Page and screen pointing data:
========================

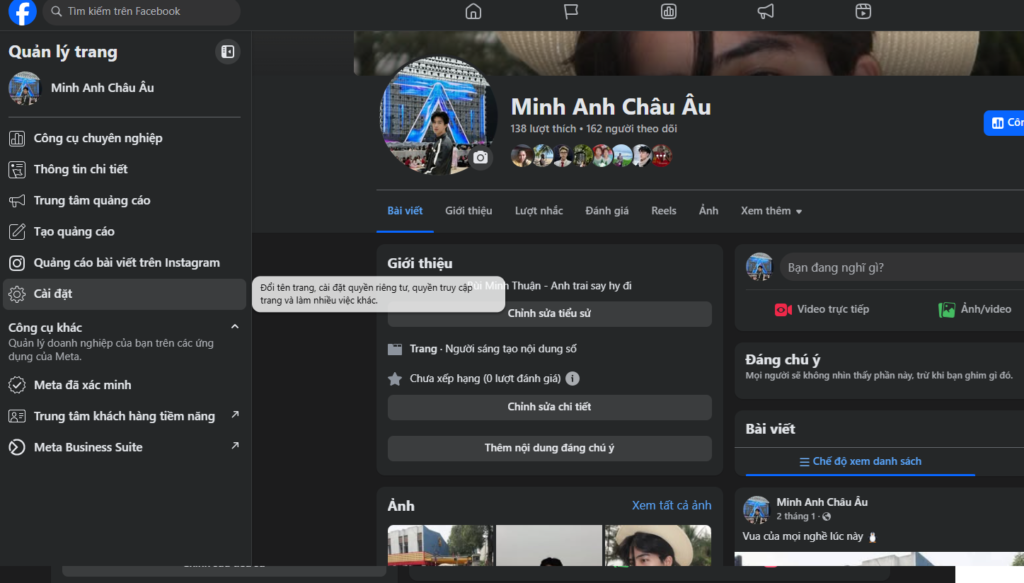Viewport: 1024px width, 583px height.
Task: Open the camera icon on profile picture
Action: coord(479,156)
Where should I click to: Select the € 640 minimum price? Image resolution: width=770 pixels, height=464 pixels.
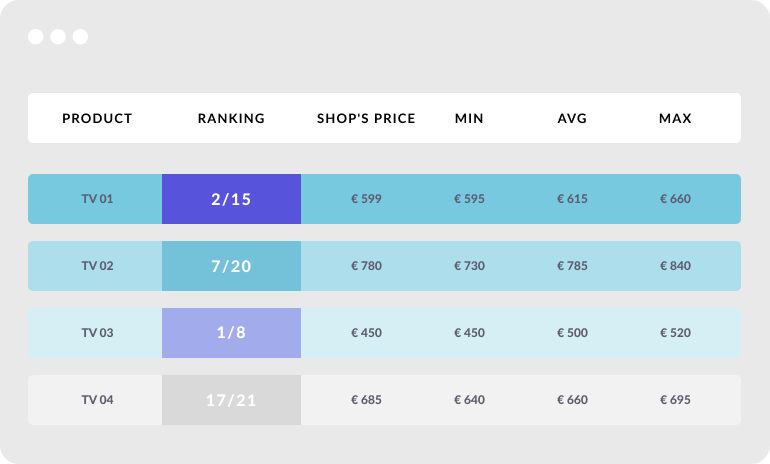coord(469,400)
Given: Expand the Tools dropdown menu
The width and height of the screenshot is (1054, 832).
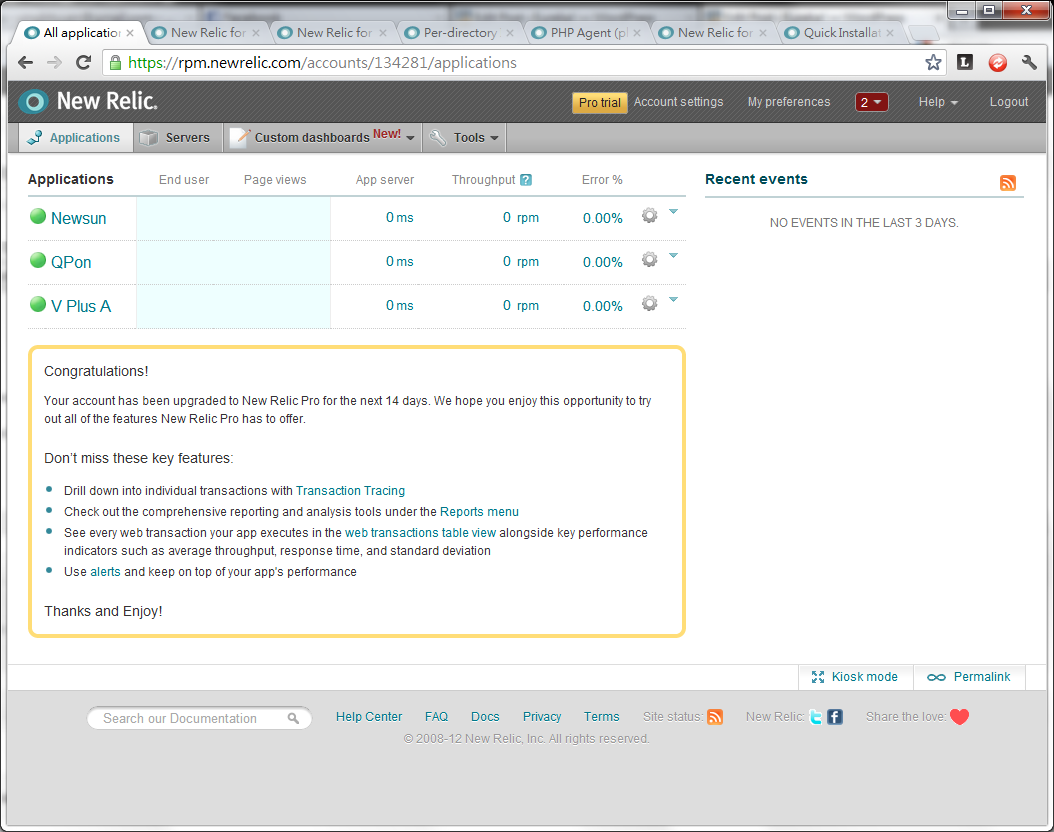Looking at the screenshot, I should click(464, 138).
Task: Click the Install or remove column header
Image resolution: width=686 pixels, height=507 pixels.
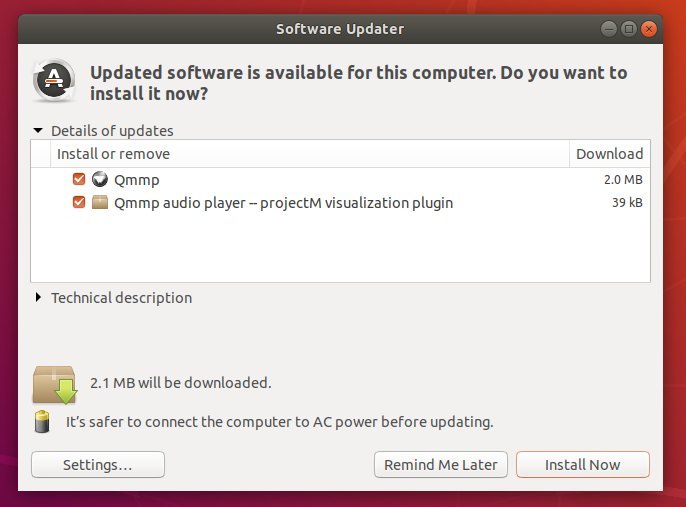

========================

▶ **Exercise instructions**
Format as a numbered list the part of the rows that opens with the line containing "Where should I" and continues to the end of the rows, omitting blank lines. Leave the pictures out of the list.

▶ **Right answer**
1. Where should I click to: Select the € 640 minimum price? Image resolution: width=770 pixels, height=464 pixels.
2. coord(469,400)
3. Given: Expand the Tools dropdown menu
4. The width and height of the screenshot is (1054, 832).
5. Looking at the screenshot, I should click(464, 138).
6. Task: Click the Install or remove column header
7. Image resolution: width=686 pixels, height=507 pixels.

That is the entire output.